Edit the connection configuration file #

You need to modify Replicant’s connection configuration file for Snowflake and include RSA key information there. Specifically, add the following parameters to the connection configuration file:

private-key-path: "/PATH_TO_GENERATED_KEY/rsa_key.p8"
private-key-passphrase: "PRIVATE_KEY_PASSPHRASE"

Replace the following:

  • PATH_TO_GENERATED_KEY: the local directory path to the rsa_key.p8 keyfile
  • PRIVATE_KEY_PASSPHRASE: the private key passphrase you in the first step
Note: If you specify the private-key-path and private-key-passphrase parameters, you don’t need to specify the password parameter in the connection configuration file.

II. Set up Applier configuration #

To configure replication mode according to your requirements, specify your configuration in the Applier configuration file. You can find a sample Applier configuration file snowflake.yaml in the $REPLICANT_HOME/conf/dst directory.

You can configure Snowflake for operating in either snapshot or realtime modes.

Configure snapshot mode #

For operating in snapshot mode, specify your configuration under the snapshot section of the conifiguration file. For example:

snapshot:
  threads: 16 #Specify the maximum number of threads Replicant should use for writing to the target

  batch-size-rows: 100_000
  txn-size-rows: 1_000_000

  #If bulk-load is used, Replicant will use the native bulk-loading capabilities of the target database
  bulk-load:
    enable: true|false #Set to true if you want to enable bulk loading
    type: FILE|PIPE #Specify the type of bulk loading between FILE and PIPE
    serialize: true|false #Set to true if you want the generated files to be applied in serial/parallel fashion

    #For versions 20.09.14.3 and beyond
    native-load-configs: #Specify the user-provided LOAD configuration string which will be appended to the s3 specific LOAD SQL command

For more information about the Applier parameters for snapshot mode, see Snapshot mode.

Enable clustering #

To improve performance, primary keys and unique keys need to be clustering keys on Snowflake side. Replicant achieves that by making primary and unique keys as clustering keys when Replicant creates the tables.

To enable clustered table creation, set the force-use-clustered-key parameter to true in your Applier configuration file. for-use-clustered-key defaults to false and Snowflake tables don’t have clustering keys designated to them.

Important: You must run Replicant with the --replace option for clustering to work.

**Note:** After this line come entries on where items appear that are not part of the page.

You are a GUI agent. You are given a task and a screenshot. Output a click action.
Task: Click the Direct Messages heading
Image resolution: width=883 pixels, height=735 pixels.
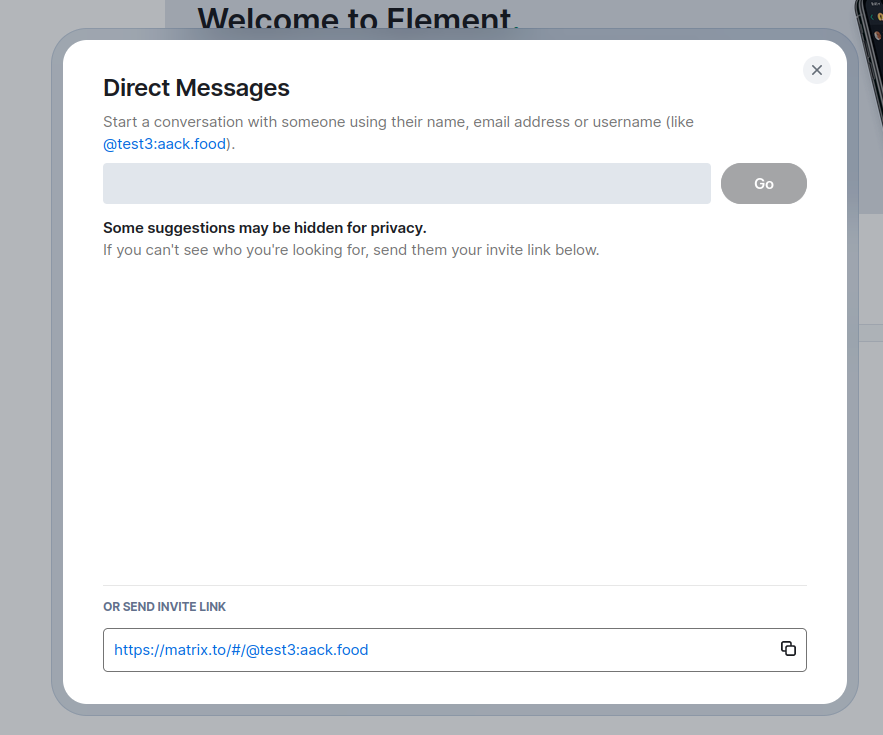point(196,88)
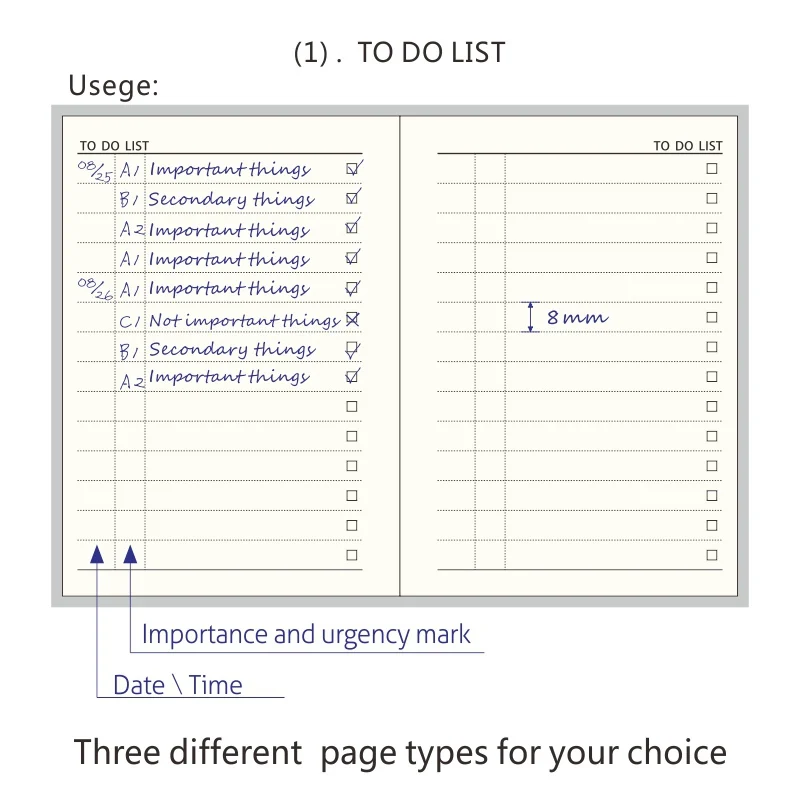Check the bottom empty checkbox on the left page
This screenshot has width=800, height=800.
click(x=352, y=555)
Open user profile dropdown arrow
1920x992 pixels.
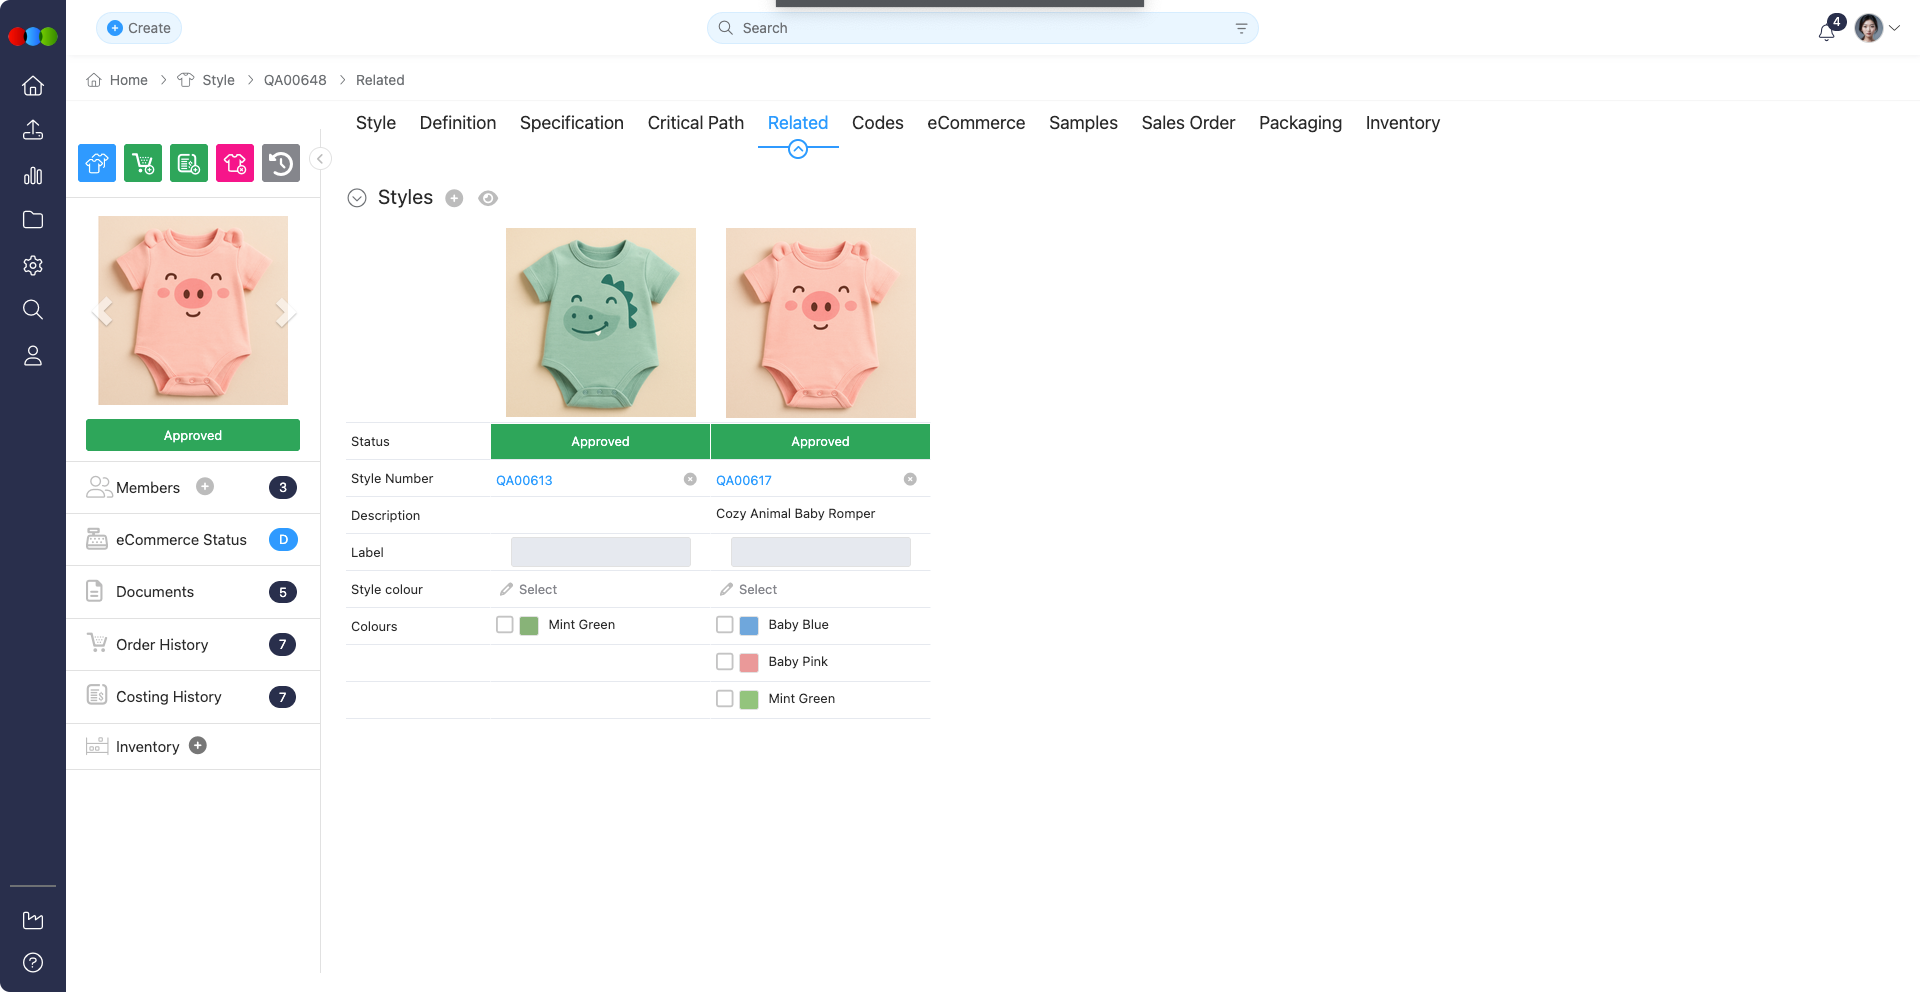coord(1894,28)
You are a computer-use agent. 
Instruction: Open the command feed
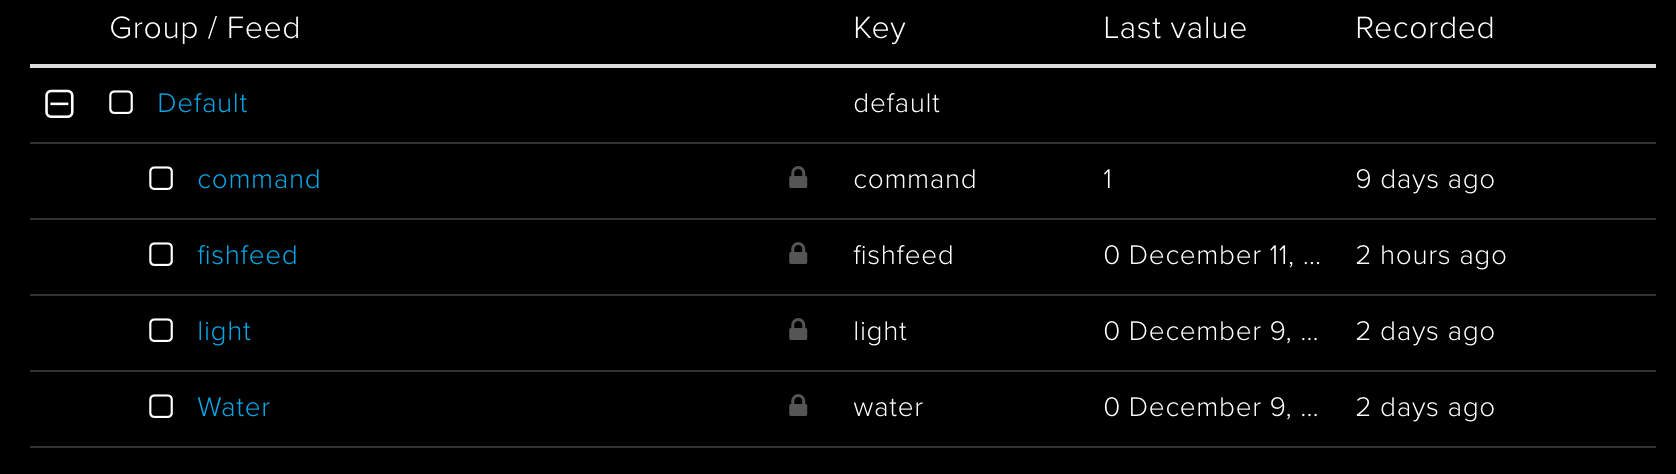coord(259,179)
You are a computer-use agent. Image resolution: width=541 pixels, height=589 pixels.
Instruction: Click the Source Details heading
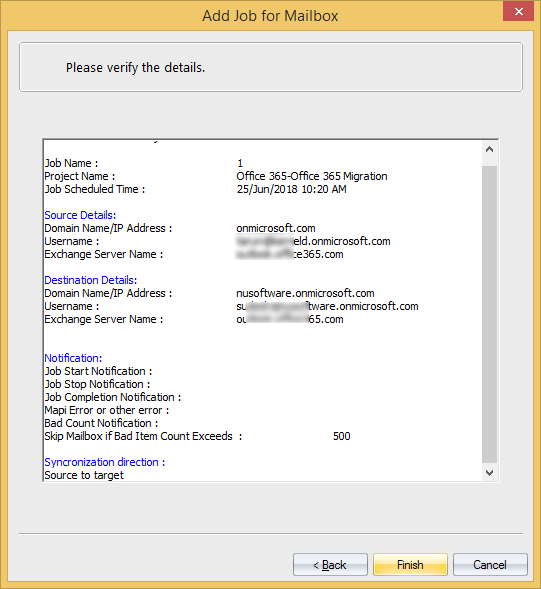tap(80, 215)
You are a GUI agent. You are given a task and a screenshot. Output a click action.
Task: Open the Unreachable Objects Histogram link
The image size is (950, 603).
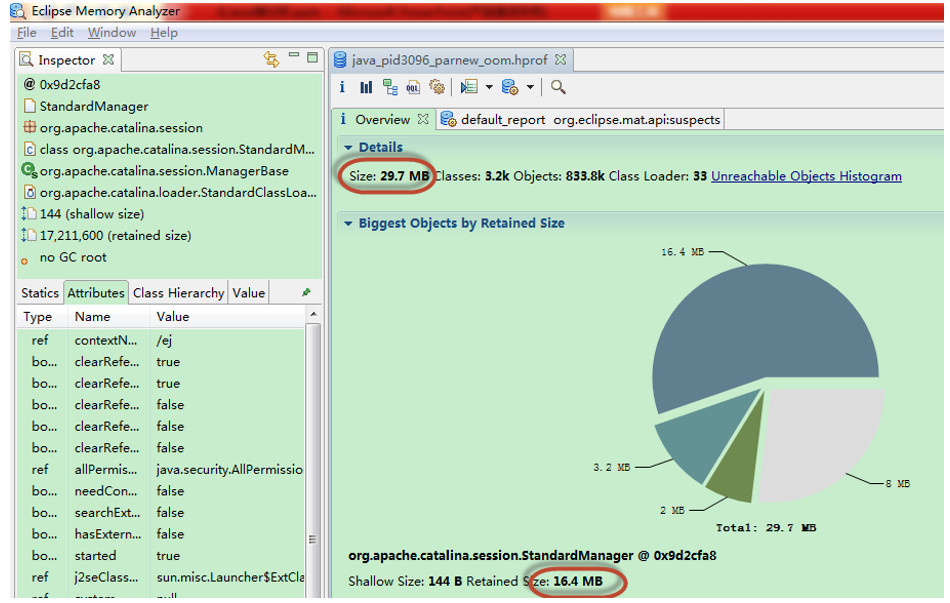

For more information on Snowflake clustering, see Clustering Keys & Clustered Tables.

Configure realtime mode #

For operating in realtime mode, specify your configuration under the realtime section of the conifiguration file. For example:

realtime:
  threads: 8 #Specify the maximum number of threads Replicant should use for writing to the target
  max-retries-per-op: 30 #Specify the maximum amount of retries for a failed operation
  retry-wait-duration-ms: 5000 #Specify the time in milliseconds Replicant should wait before re-trying a failed operation
  cdc-stage-type: FILE #Enter your cdc-stage-type

When operating in realtime mode, pay attention to the following details:

  • Make sure that the number of threads equals the number of tables.
  • Enable primary key or unique key logging if source table has primary key or unique key. If table does not possess any primary key, then only enable full logging. For example, if you load data from Oracle, Oracle supports unique key logging.
  • You might want to select any table in your Snowflake dashboard while operating. Due to a Snowflake limitation, problems may arise if table name contains lowercase. Therefore, execute the following command first:
    ALTER SESSION SET QUOTED_IDENTIFIERS_IGNORE_CASE = FALSE;
    
    After executing the preceding command, you can select table with lowercase names by surrounding the names with double quotation marks.

For more information about the configuration parameters for realtime mode, see Realtime mode.

Enable Type-2 CDC #

From version 22.07.19.3 onwards, Arcion supports Type-2 CDC for Snowflake as the target. For more information, see Type-2 CDC and cdc-metadata-type.